Paul Goble
Staunton, Mar. 1 – More than 34 years after gaining independence when the Soviet Union disintegrated, Armenia now has its own officers guarding all of that country’s borders, now that Russians who had been guarding Armenia’s border crossing with Turkey have turned over the operation of that site to the Armenians.
This completes a process that began when Moscow handed over control of Armenian border crossings with Azerbaijan in 2024 and then transferred such control over Armenian border crossings with Iran and over border control points at the Yerevan International airport. (vpoanalytics.com/sobytiya-i-kommentarii/diversifikatsiya-po-armyanski-rossiyskie-pogranichniki-pokinuli-zastavu-akhurik-na-granitse-s-turtsi/).

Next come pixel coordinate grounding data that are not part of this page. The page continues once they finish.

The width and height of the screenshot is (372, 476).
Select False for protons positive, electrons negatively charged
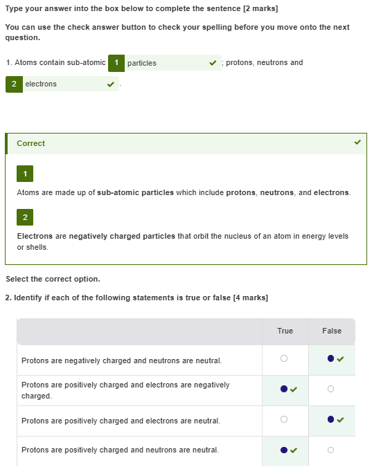tap(330, 389)
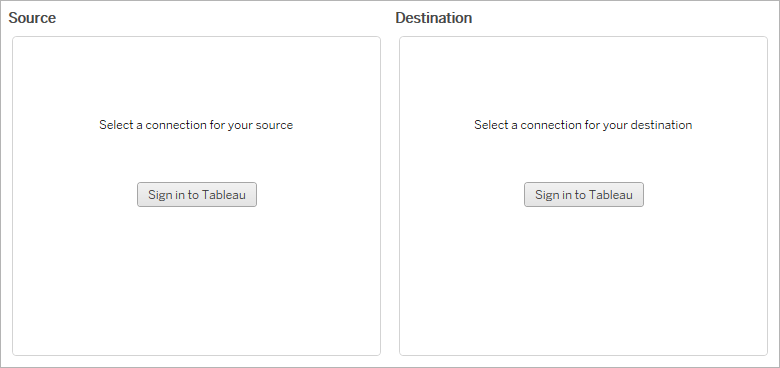The image size is (780, 368).
Task: Click Sign in to Tableau under Destination
Action: pos(584,194)
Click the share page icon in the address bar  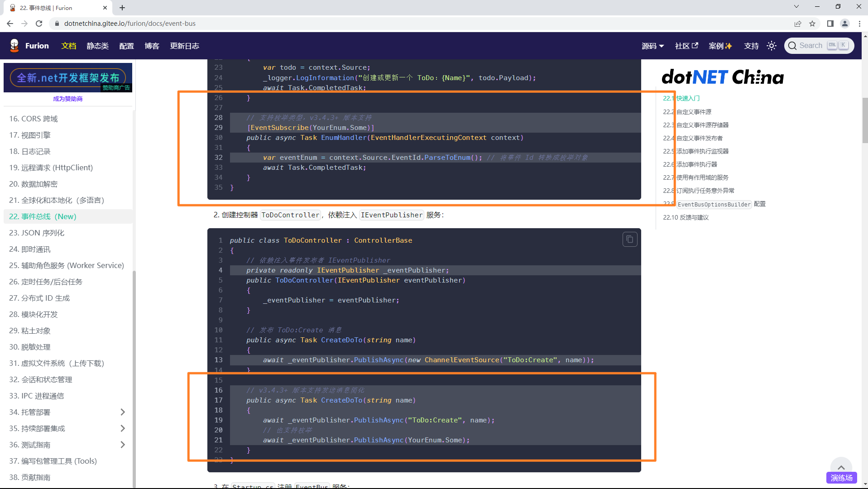(797, 24)
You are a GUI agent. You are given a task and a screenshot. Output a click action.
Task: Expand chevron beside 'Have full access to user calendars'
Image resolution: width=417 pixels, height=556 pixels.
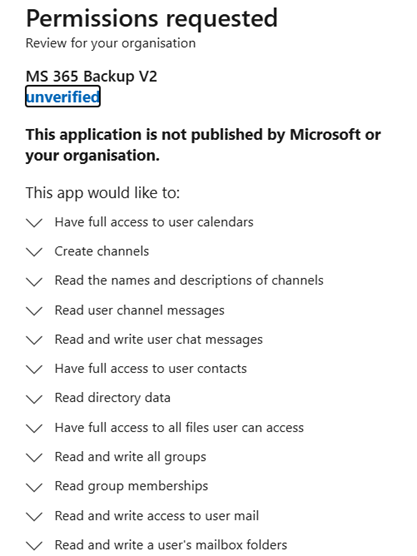click(x=34, y=223)
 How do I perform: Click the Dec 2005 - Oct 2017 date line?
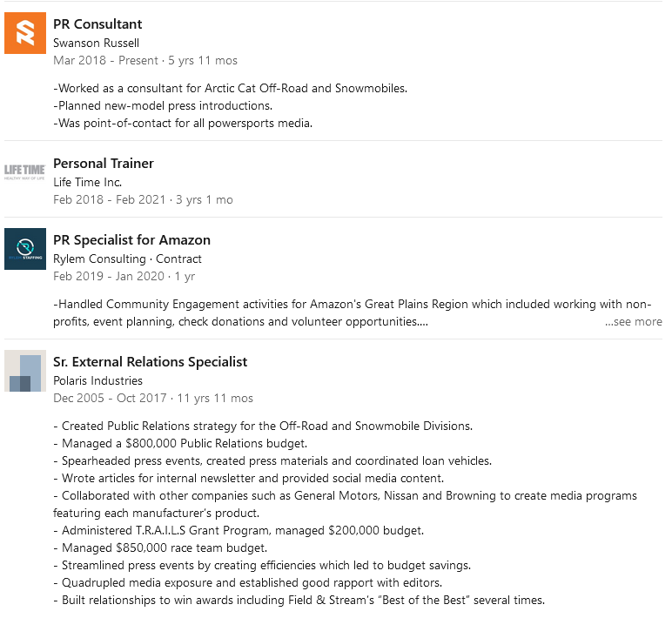(153, 398)
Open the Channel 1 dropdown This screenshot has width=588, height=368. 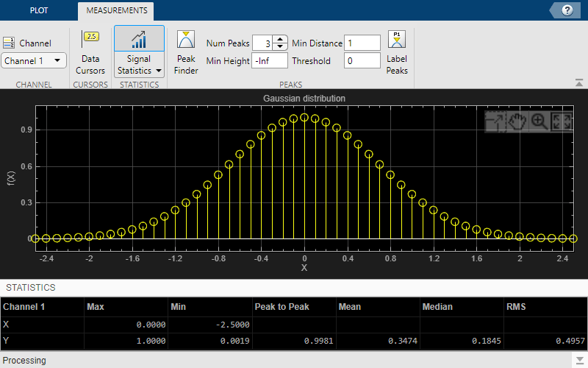click(x=34, y=61)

This represents a major expansion of one Armenia’s sovereignty and represents a significant decline in Russia’s influence there, although Moscow does maintain a 4,000-man military base at Gyumri in Armenia that Yerevan has announced that it does not plan to seek the closure of anytime soon.
But it is even more important as an indication of just how long it has taken to dismantle Soviet-era arrangements in some cases – Tajikistan also retained Russian border guards until 2005, for example – and of how changes in that direction have accelerated since the start of Vladimir Putin’s expanded war in Ukraine.